SUO 2023: SWOG 2210: Neoadjuvant Carboplatin for High-Risk Localized Prostate Cancer with Germline BRCA1/2 Mutations

(UroToday.com) The 2023 Society of Urologic Oncology (SUO) annual meeting held in Washington, D.C. between November 28^th and December 1^st, 2023, hosted a prostate cancer session. Dr. Heather Cheng presented the SWOG 2210 trial of neoadjuvant carboplatin for patients with high-risk, localized prostate cancer and germline BRCA1/2 mutations.

Patients with localized high risk prostate cancer have an approximately 50% chance of disease progression following radical prostatectomy.¹ Germline BRCA1/ 2 mutation carriers with localized prostate cancer treated with curative intent have worse outcomes (e.g., overall and metastasis-free survivals) compared to those who do not.^2,3 Neoadjuvant therapy remains a non-standard of care option for higher-risk, clinically localized prostate cancer, but numerous androgen receptor pathway inhibitors are being prospectively evaluated in phase clinical trials (e.g., PROTEUS). BRCA1/2 mutations confer sensitivity to DNA damaging agents, such as platinum chemotherapy and PARP inhibitors. Carboplatin is well-tolerated, available, and almost 50-fold cheaper compared to PARP inhibitors. Neoadjuvant therapy is standard of care treatment for other germline BRCA1/2m-associated cancers (e.g., breast, ovarian cancers). Can such a paradigm be translated to patients with similarly mutated prostate cancers? 
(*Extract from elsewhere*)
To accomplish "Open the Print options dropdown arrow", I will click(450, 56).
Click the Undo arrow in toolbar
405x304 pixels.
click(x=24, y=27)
The hypothesis for the SWOG 2210 trial is: 12 weeks (4 doses) of neoadjuvant carboplatin followed by radical prostatectomy for patients with localized high or very high-risk prostate cancer and germline BRCA1/2 mutations will result in meaningful pathologic complete response rates.
The primary endpoint is pathologic complete response rate, with secondary endpoints including

• Biochemical progression-free survival
• Rates of salvage therapy
• Time to metastases
• Overall survival

The key eligibility criteria are as follow:

1. High or very high-risk prostate adenocarcinoma: T3a OR Grade Group 4 or Grade Group 5 or PSA>20 ng/mL (may have initiated up to 90 days ADT prior to randomization)
2. No evidence of distant metastatic disease by conventional imaging (PSMA-PET detected metastases permitted if no metastases by conventional imaging and the surgeon deems all PSMA-avid sites resectable)
3. Candidate for radical prostatectomy and carboplatin (ECOG 0-1, adequate organ function)
4. Documented evidence of germline mutation in BRCA2 or BRCA1 through testing in a chemiluminescent immunoassay (CLIA)-certified lab (local lab report sufficient for eligibility, prior knowledge of mutation is allowed and encouraged)

Dr. Cheng emphasized that urologic oncologists will be essential for the exciting future of precision management and will be key partners for trials of neoadjuvant therapies.

Presented by: Heather H. Cheng, MD, PhD, Associate Professor, Division of Hematology and Oncology, Department of Medicine, University of Washington, Seattle, WA

Written by: Rashid K. Sayyid, MD, MSc – Society of Urologic Oncology (SUO) Clinical Fellow at The University of Toronto, @rksayyid on Twitter during the 2023 Society of Urologic Oncology (SUO) annual meeting held in Washington, D.C. between November 28^th and December 1^st, 2023

References:

1. Kane CJ, Presti Jr JC, Amling CL, et al. Changing nature of high risk patients undergoing radical prostatectomy. J Urol. 2007;177(1):113-117.
2. Castro E, Goh C, Olmos D, et al. Germline BRCA mutations are associated with higher risk of nodal involvement, distant metastasis, and poor survival outcomes in prostate cancer. J Clin Oncol. 2013;31(14):1748-1757.
3. Castro E, Goh C, Leongamornlert D, et al. Effect of BRCA Mutations on Metastatic Relapse and Cause-specific Survival After Radical Treatment for Localised Prostate Cancer. Eur Urol. 2015;68(2):186-193.
4. Pritchard CC, Mateo J, Walsh MF, et al. Inherited DNA-Repair gene mutations in men with metastatic prostate cancer. N Engl J Med. 2016;375(5):443-453.